● **Aufgaben**
A: Zähle aus dem Satz, der im Textauszug über Asta Arnold mit „Sie steht da“ beginnt, alle Tätigkeiten auf, die Asta Arnold dort zugeschrieben werden.
B: Schreibe den Textauszug über Asta Arnold im Anschluss an seinen letzten Satz weiter.

● **Textauszug**
Asta Arnold strandet auf dem Münchner Flughafen Franz Josef Strauss vor einer Drehtür, nach Jahrzehnten Pflegearbeit weggemobbt von ihren «Kollegen» an der letzten Stelle in einem Krankenhaus in Managua. Zum Warten gezwungen, weil ihr Koffer nicht mit ihr den Zielflughafen erreichte. Sie steht da, raucht eine Zigarette nach der anderen aus der Duty-free-Zigarettenstange, betrachtet die Gesichter der Wartenden und Reisenden und lässt sich wegtragen von Geschichten aus ihrem Leben als Krankenschwester.

Katja Lange-Müller verriet in einem Interview mit dem ungekrönten Literaturkritiker-König des Deutschen Fernsehens Denis Scheck, dass noch vor dem Beginn des Schreibens ein immer wiederkehrender Traum stand. Sie, die selbst lange Jahre Krankenschwester war, sei spät nachts in der Psychiatrischen Klinik an der Arbeit und wisse nicht mehr, ob sie bereits gekündigt oder einen noch gültigen Arbeitsvertrag habe. Glücklicherweise sei sie jedes Mal schweissgebadet aufgewacht, aber immer mit der Frage, was aus ihr geworden wäre, wäre sie Krankenschwester geblieben und nicht in die Schriftstellerei geflohen.

(Gespeicherte Einträge)
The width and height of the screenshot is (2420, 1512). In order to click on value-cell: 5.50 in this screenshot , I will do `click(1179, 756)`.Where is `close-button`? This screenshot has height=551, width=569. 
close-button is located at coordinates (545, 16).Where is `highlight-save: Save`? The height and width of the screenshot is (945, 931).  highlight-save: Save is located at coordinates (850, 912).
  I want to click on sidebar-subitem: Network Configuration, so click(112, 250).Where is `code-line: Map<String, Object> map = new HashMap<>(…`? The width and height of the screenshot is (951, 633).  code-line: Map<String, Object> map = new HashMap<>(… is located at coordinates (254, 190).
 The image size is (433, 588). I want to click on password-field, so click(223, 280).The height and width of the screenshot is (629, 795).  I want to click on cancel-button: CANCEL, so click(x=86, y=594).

● **Lösungen**
A:
- Sie steht da.
- Sie raucht eine Zigarette nach der anderen aus der Duty-free-Zigarettenstange.
- Sie betrachtet die Gesichter der Wartenden und Reisenden.
- Sie lässt sich von Geschichten aus ihrem Leben als Krankenschwester wegtragen.

B:
Asta, die gestrandete Krankenschwester, eigentlich schon im Pensionsalter, erinnert sich. Zum Beispiel an die ehemalige Kollegin im rumänischen Temeswar, die nebenbei leidlich schrieb und mit einer Geschichte über eine Nähmaschinistin an der Frankfurter Buchmesse einer indischen Autorin auffiel. Tamara reiste eingeladen nach Kalkutta, wo ihre Geschichte aber nicht in einer Botschaft oder vor einer schicken Zuhörerschaft Gefallen fand, sondern in einem riesigen Wellblechverhau einer Menge von Kochbenzin verunstalteter Frauen vorgetragen wurde. Zurück in Deutschland sollte sie eine Schiffsladung Nähmaschinen organisieren. Man missbrauchte sie für Missbrauchte. Sie hat helfen müssen. Aber wem? Den versehrten Frauen dort oder sich selbst? Asta erinnert sich an den koreanischen Koch, dem sie von seinen Zahnschmerzen zerfressen mit Alkohol mehr als bloss helfen wollte und am Morgen danach von einer mehrköpfigen offiziellen Delegation des grossen Führers Kim Il-sung und der gesamten Koreanischen Demokratischen Volksrepublik einen Blumenstrauss überreicht bekam. Sie wollte helfen. Aber wem?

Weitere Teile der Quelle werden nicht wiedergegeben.